ConstitutionEconomicsGovernmentLawPolitics

Hobby Lobby Case Shows Government is in Control No Matter the Outcome

Should business owners be forced to pay for contraceptives or pay a fine if they don’t in the new ever-changing Affordable Care Act? Wrong question.

The case before the Supreme Court “will determine whether Hobby Lobby, a Christian-owned craft store chain, and Conestoga Wood Specialties, a cabinet company, can be exempted from providing contraception coverage to female employees through federally mandated health insurance policies.”

Actually, religion shouldn’t have anything to do with this case. All business owners should be free to run their businesses the way they want.

Here’s the right question: Should the government force any business to pay for anything other than what was contracted when it hired an employee?

When I advertise for a job opening, I lay out what I’ll pay for a certain amount of work.
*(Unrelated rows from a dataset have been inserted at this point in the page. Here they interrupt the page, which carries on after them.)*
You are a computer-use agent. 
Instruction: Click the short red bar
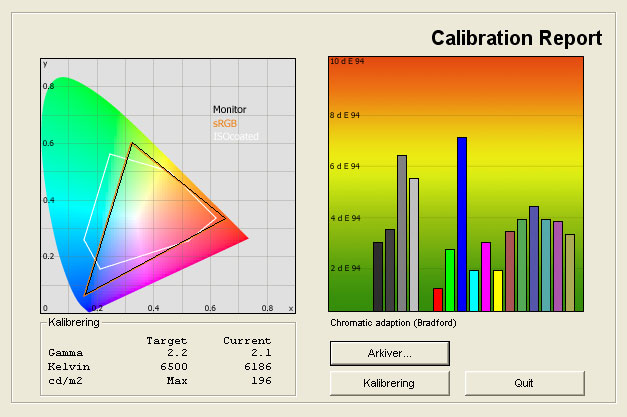[438, 299]
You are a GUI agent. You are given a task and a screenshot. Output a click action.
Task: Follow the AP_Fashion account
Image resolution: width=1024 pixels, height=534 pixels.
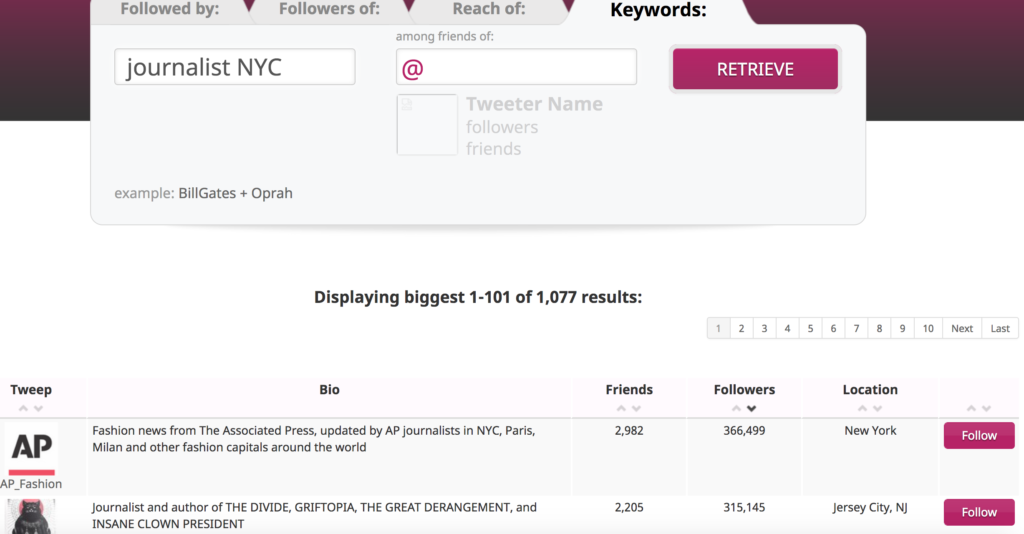[x=979, y=435]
The people who apply for the job decide if they want to work for me based on what I’m paying. Take it or leave it.

If I don’t want to pay health insurance, that’s my business. If a job applicant doesn’t like it, he or she can go elsewhere.
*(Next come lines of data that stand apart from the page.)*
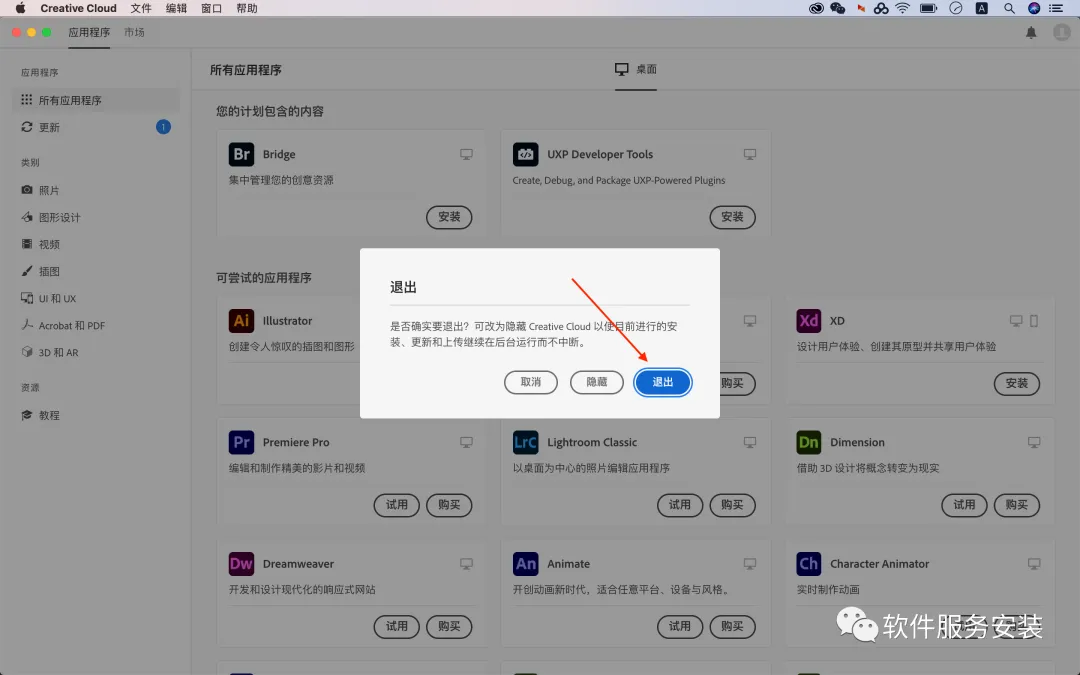Open 教程 under resources
The width and height of the screenshot is (1080, 675).
49,415
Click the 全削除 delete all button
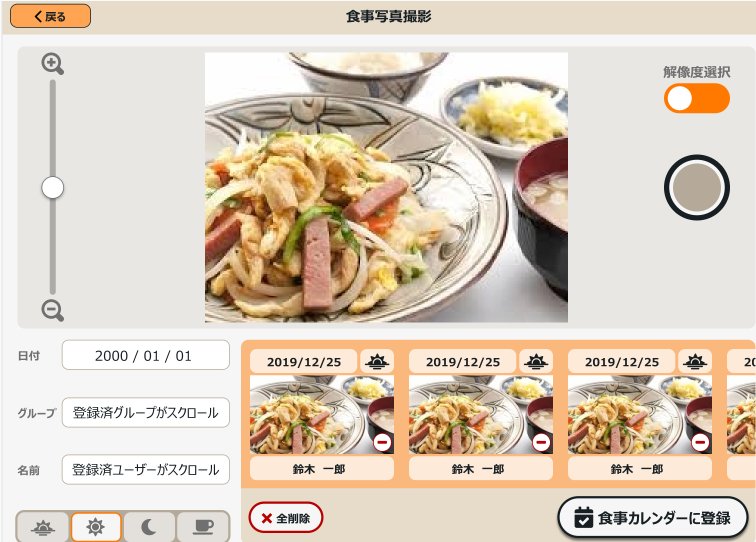This screenshot has width=756, height=542. coord(286,518)
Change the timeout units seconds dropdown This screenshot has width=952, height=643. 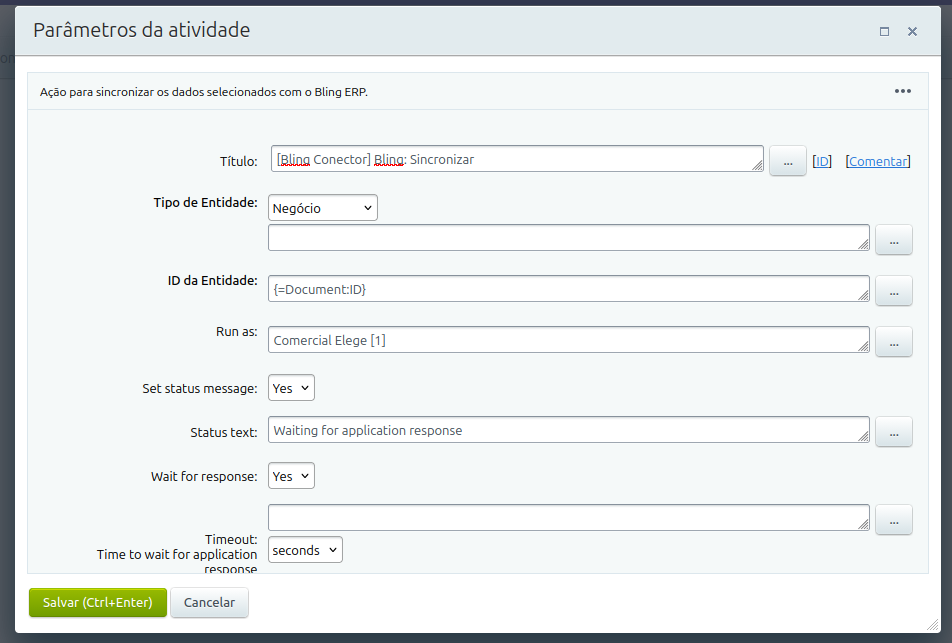(x=305, y=550)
So now we have to go begging to nine unelected judges — four of whom are radical leftists who have never owned a business and have been on the dole all their lives — to tell us what we can and can’t do with our businesses. “You will pay for this or you will pay a hefty fine. And if you don’t pay the fine and comply with our decision, we will shut down your company or put you in jail.”

Justice Sotomayor asked the lawyers representing Hobby Lobby that if corporations can object on religious grounds to providing contraception coverage, could they also object to vaccinations or blood transfusions.
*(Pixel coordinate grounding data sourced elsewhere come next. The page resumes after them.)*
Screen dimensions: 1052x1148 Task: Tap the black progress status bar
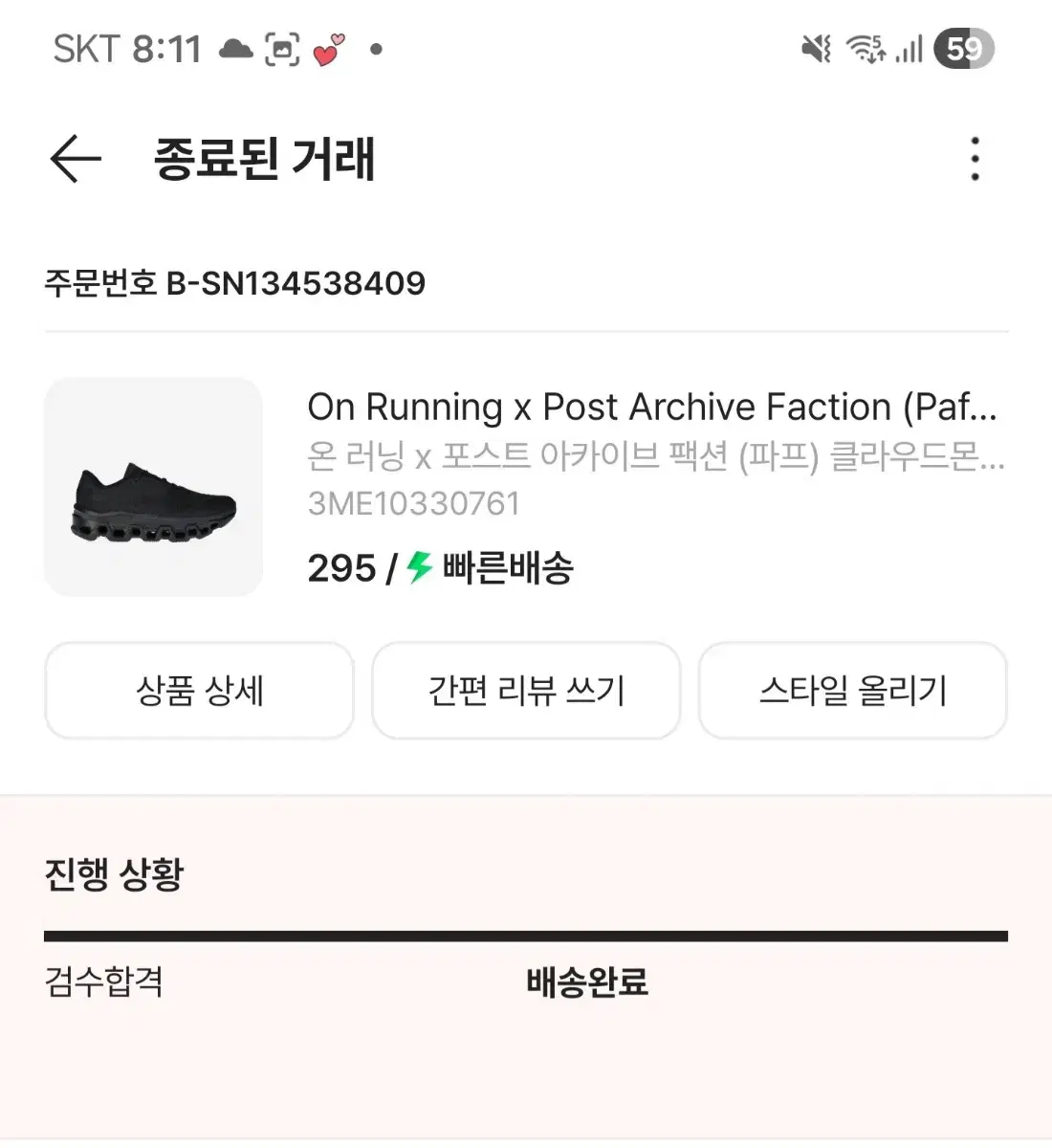(x=526, y=937)
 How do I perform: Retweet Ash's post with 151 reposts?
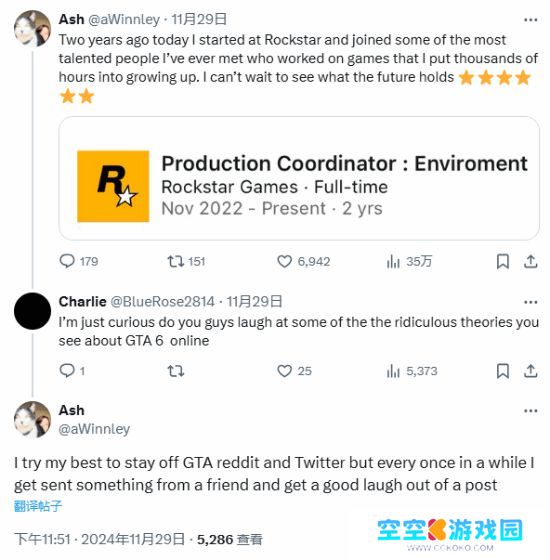click(x=186, y=261)
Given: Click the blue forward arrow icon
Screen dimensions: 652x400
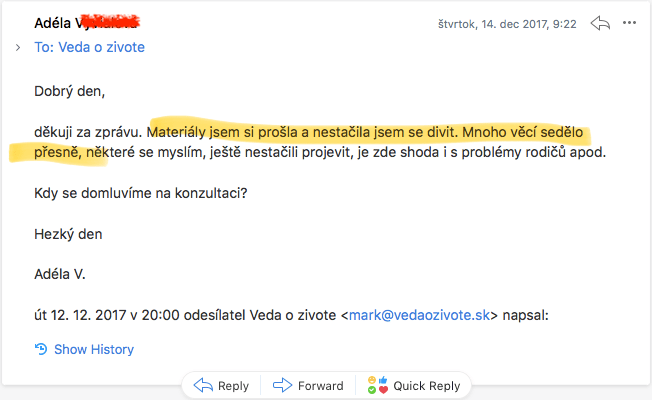Looking at the screenshot, I should click(x=282, y=385).
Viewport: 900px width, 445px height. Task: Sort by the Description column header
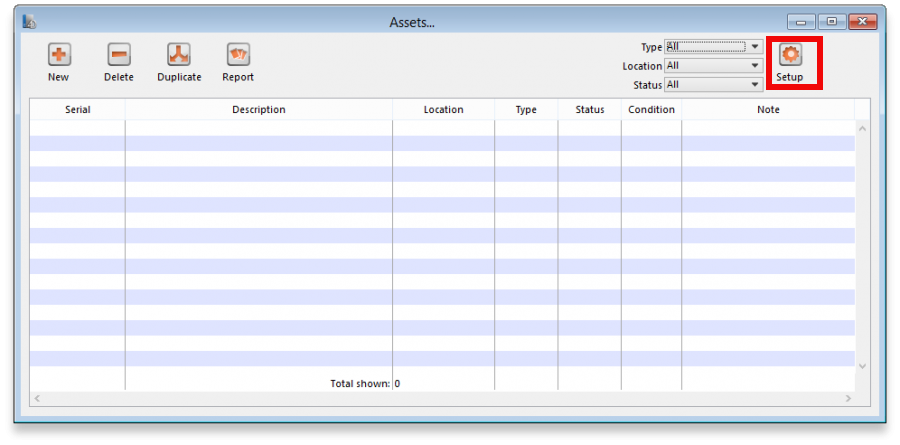[x=258, y=110]
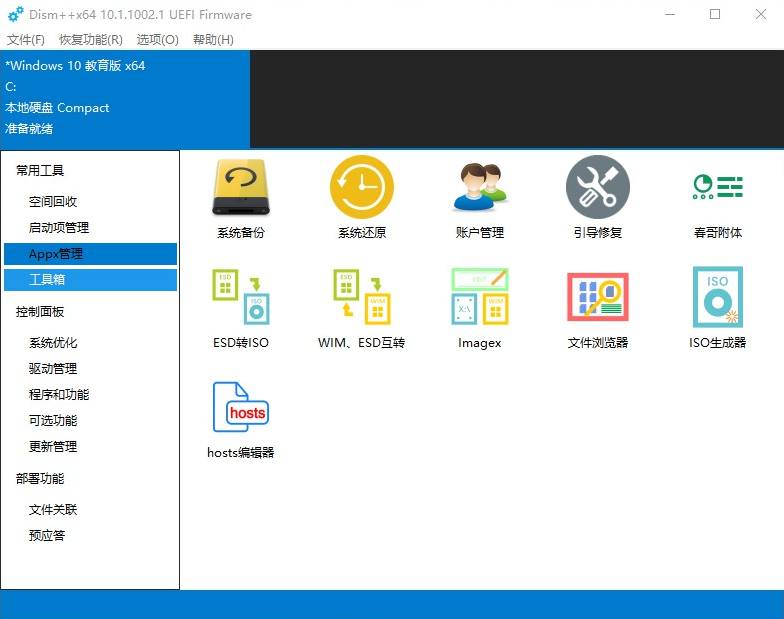Select 空间回收 in the sidebar
The image size is (784, 619).
tap(53, 202)
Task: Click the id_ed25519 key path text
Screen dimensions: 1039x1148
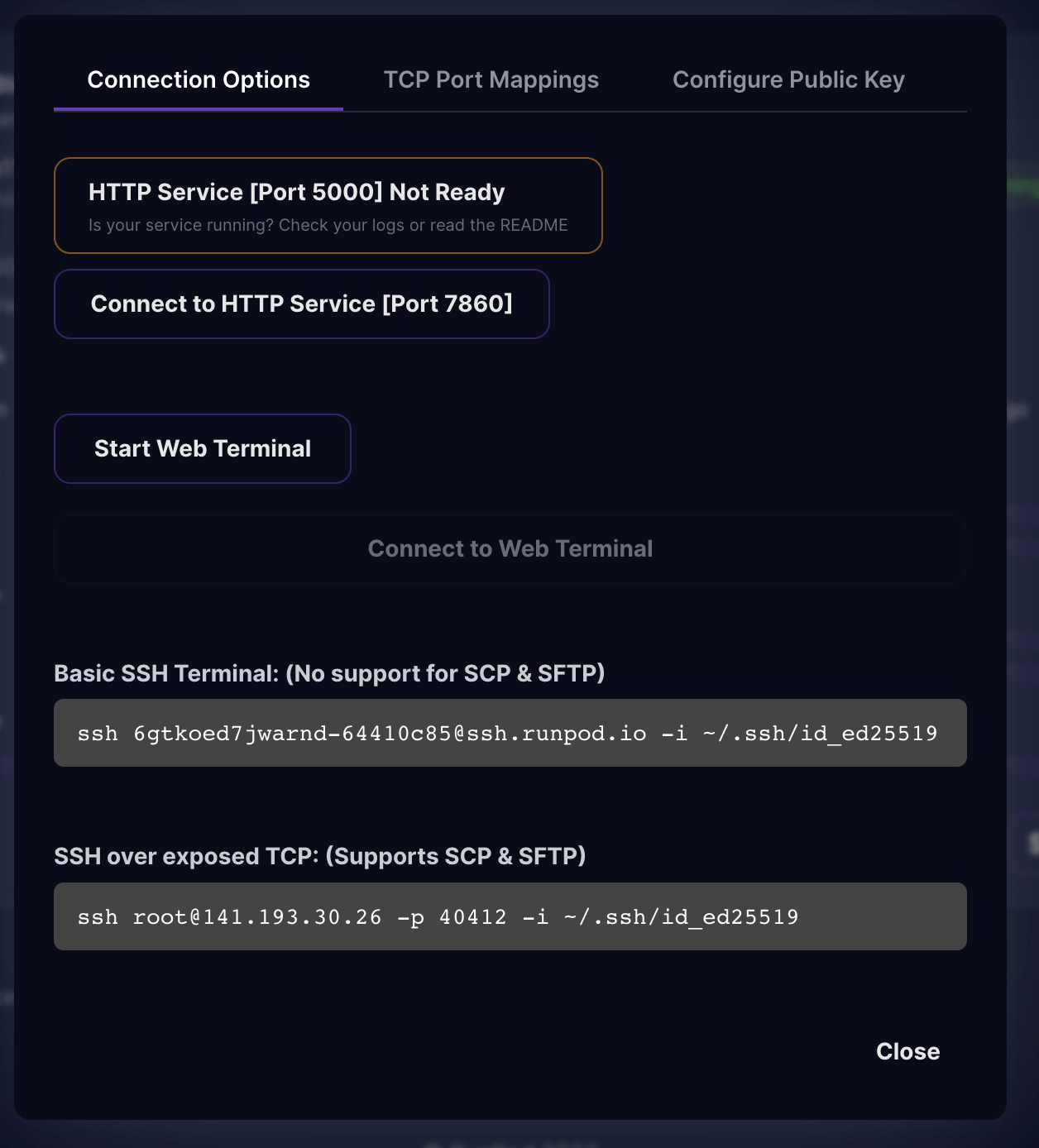Action: click(x=869, y=733)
Wrong question. No one is stopping anyone from getting contraceptives, vaccinations, or blood transfusions.

No matter what treatment a person wants to get, a business owner should not be forced to pay for it – any of it! Businesses aren’t forced to pay for people’s food, clothing, housing, schooling, transportation or anything else. Food, clothing, and shelter are certainly more necessary on a daily basis than healthcare.

Some people might say that it’s not fair. A business owner might say that it’s not fair to force me to pay for something I don’t want to pay for. Maybe there’s a business down the street that will pay for what you want out of a job. Go there. No one is stopping you.

Start your own business and pay and cover yourself any way you like.

If people paid for their health insurance directly, the price of insurance and the cost of medical care would drop like everything else does when the government isn’t involved. To get the best employees, companies pay more and often add health insurance as an incentive to employment. That’s their business. The costs, of course, are passed on to consumers in goods and services.

Companies that don’t treat their employees well get crappy employees, their businesses suffer, and the better employees find employment elsewhere. If a company wants to keep good employees, the owner will have to pay more or his business will suffer.

The company where one of my sons works adds all types of perks to his employment package. They have the freedom to do that or not. It’s their business.

Justice Kagan commented that “women are ‘quite tangibly harmed’ when employers don’t provide contraceptive coverage.” Given this outrageous argument, a case could be made that a person is harmed if they are not provided with a home with central heating and air conditioning, private school education, an automobile, bus fare, organic food, grass fed beef. You name, and some busy-body bureaucrat will argue that people are harmed if they don’t have it.

Now every American has to make a case for economic freedom by appearing before an oligarchy of nine black-robed autonomous gods.